Former Energy Secretary/Tufts alum says Bush's energy policy misses the mark.

Boston [05.07.01] As the Bush administration continues to refine its energy and environmental policies, the debate over drilling, fuel efficiency, environmental protection and the future of the country's energy supply is building steam. On Sunday, former U.S. Secretary of Energy and Tufts graduate Bill Richardson said the country's energy problems are not as concerning as Bush's policies to solve them.

"The Bush administration's energy policy, centered primarily on increasing the supply of oil, coal and nuclear power, is shortsighted and misaimed, focusing too much on the wrong fuels and too firmly on supply," Richardson wrote in a New York Times opinion piece.

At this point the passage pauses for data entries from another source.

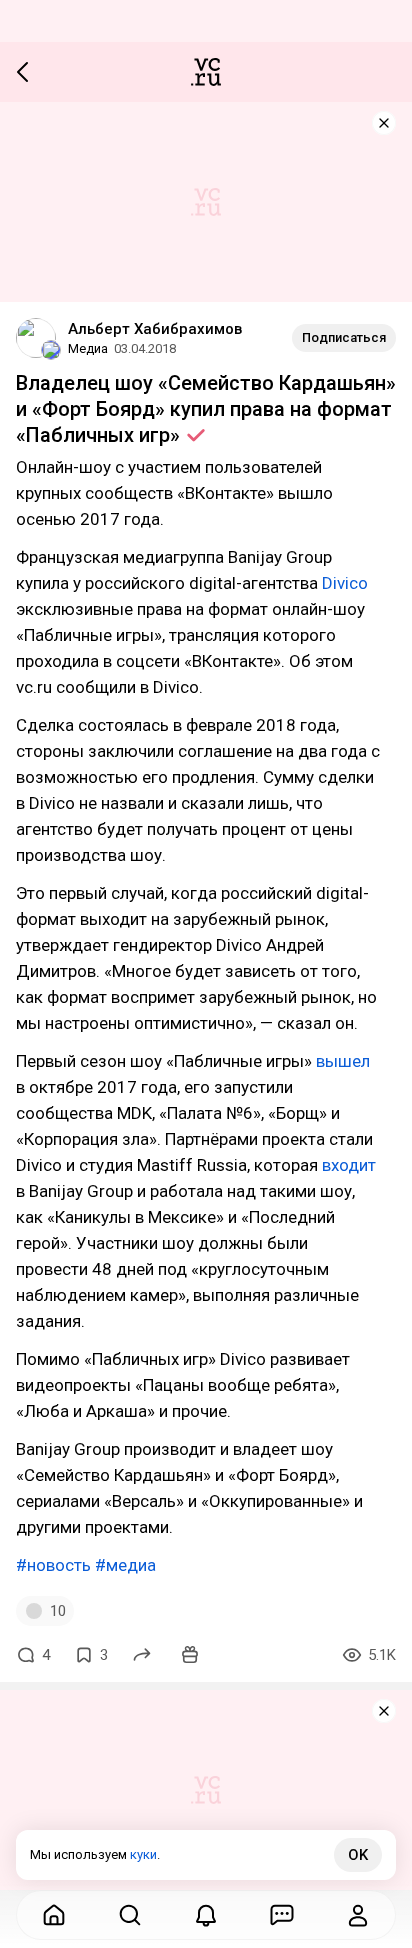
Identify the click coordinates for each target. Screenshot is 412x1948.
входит (349, 1165)
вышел (343, 1061)
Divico (345, 583)
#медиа (125, 1565)
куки (143, 1854)
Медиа (88, 348)
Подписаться (344, 337)
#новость (53, 1565)
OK (358, 1855)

The 1970 Tufts graduate criticized George Bush's plans to drill for oil in environmentally sensitive areas as well as his recent changes to U.S. environmental policy.

Despite recent statements by Bush and Dick Cheney, Richardson said coal, oil and nuclear power are not the solution to the country's energy crisis.

"Coal is an abundant energy source," Richardson wrote in the Times. "But it should not be the fuel of choice for power plants, as President Bush signaled it would be when he rescinded a campaign pledge to regulate carbon dioxide emissions."

Nuclear power carries even greater environmental risks, wrote the 1970 Tufts graduate. Until the debate over nuclear waste disposal is answered scientifically, Richardson said the energy source should be avoided.

Instead, Richardson said Bush and the U.S, should focus on natural gas -- a more "environmentally friendly" fuel. But over 300,000 miles of gas transmission and distribution lines will need to be built.

"All Americans should support construction of the proposed transcontinental natural gas pipeline, following the most economical route from Alaska's North Slope to the lower 48 states," he wrote.

Regardless of the source, Richardson said the Bush administration must hold environmental concerns as a top priority.

While he credited the Bush administration for pledging to cut the government's energy consumption, Richardson criticized several funding cuts to energy efficiency programs in both the Energy Department and among automakers.

Good energy policy, said Richardson, requires balance.

"It is important to the nation's future that we take a bipartisan and balanced approach to energy policy," Richardson wrote in the New York Times. "Everyone needs to recognize that energy and environmental policy are two sides of the same coin."